El tomate de Miranda es uno de los productos más queridos de la ciudad, un símbolo del verano que llena las mesas de los mirandeses desde hace generaciones. Sin embargo, su futuro nunca ha sido tan incierto como ahora.

La mayoría de quienes mantienen vivo este cultivo son personas de avanzada edad. No hay detrás una estructura profesional que garantice su continuidad, y el tiempo juega en contra.
El ingeniero agrónomo Pablo de Juana lleva tiempo alertando de la situación. Según sus cálculos, si no se actúa pronto, en cinco años el cultivo puede haber desaparecido. «Tenemos que apoyarlo para que no dependa solo de personas de 80 años. Hace falta relevo porque, si no lo hay, en los próximos 5 años el cultivo corre el riesgo de ir desapareciendo», advierte.
De Juana reconoce que todavía hay hortelanos con 500 o incluso 1.000 plantas, pero insiste en que no existe ningún cultivador profesional en Miranda. Lo que se necesita, dice, es un impulso económico real que permita comercializar el producto a mayor escala.
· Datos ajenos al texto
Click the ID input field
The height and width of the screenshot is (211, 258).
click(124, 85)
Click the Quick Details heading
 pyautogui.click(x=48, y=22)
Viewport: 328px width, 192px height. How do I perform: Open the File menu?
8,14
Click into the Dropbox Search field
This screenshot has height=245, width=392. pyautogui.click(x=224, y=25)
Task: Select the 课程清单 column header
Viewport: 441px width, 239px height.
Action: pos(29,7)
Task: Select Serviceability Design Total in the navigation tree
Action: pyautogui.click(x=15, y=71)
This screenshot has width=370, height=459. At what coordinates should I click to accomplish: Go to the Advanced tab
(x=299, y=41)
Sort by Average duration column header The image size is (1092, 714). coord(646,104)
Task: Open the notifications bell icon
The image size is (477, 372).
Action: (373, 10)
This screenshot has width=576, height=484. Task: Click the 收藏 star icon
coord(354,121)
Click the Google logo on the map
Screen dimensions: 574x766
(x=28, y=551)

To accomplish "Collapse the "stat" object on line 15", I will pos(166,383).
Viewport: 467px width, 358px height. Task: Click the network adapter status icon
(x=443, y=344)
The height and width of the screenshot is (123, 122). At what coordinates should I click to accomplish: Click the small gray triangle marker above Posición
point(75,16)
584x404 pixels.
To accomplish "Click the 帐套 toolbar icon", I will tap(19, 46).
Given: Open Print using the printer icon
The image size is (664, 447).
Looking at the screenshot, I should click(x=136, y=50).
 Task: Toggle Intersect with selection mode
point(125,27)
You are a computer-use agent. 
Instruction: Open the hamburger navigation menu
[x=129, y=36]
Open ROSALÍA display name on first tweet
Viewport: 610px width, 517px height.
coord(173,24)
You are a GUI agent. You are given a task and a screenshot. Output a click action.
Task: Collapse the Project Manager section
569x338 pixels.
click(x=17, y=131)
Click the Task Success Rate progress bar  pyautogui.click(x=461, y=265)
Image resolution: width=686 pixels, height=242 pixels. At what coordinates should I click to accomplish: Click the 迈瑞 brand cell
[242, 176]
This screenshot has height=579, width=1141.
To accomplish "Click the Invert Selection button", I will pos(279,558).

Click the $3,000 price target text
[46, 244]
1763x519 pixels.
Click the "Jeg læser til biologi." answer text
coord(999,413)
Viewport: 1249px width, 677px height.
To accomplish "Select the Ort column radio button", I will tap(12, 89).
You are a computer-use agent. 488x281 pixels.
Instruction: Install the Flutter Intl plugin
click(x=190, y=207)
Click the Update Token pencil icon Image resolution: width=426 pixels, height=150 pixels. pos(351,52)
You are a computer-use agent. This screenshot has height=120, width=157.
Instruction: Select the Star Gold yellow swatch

Él mismo trabaja actualmente en Tirgo con más de 130 variedades, entre ellas cuatro líneas de tomate mirandés, y subraya el gran potencial de la zona gracias a su amplitud térmica.
La idea de profesionalizar el sector no es nueva. Hace más de una década, varios productores se unieron en una asociación con el objetivo de dotar al tomate de un sello de calidad propio. Encargaron al Instituto Tecnológico Agrario un estudio genético que permitió tipificarlo y definir sus características. Los resultados fueron contundentes. Koldo Madariaga, uno de los impulsores de aquella iniciativa, lo recuerda con orgullo: «Quedó probado que sus propiedades son de un tomate extraordinario». Sin embargo, el proyecto quedó aparcado y el distintivo nunca llegó a materializarse.
Miguel Ángel Valderrama, que participó en aquellas pruebas, sigue cultivando para consumo propio y preparando semilleros para conocidos. Conseguir la variedad que buscaba le llevó siete años de cruces y selección. Su historia es la de muchos mirandeses que cuidan este tomate casi como un legado familiar.
La demanda, al menos, no es el problema. En Frutería Zelaia aseguran que el interés no decae y que cada vez llegan más clientes de fuera de Miranda atraídos por su fama.
El tomate de Miranda tiene sabor, tiene historia y tiene mercado. Lo que le falta es una nueva generación dispuesta a coger la azada.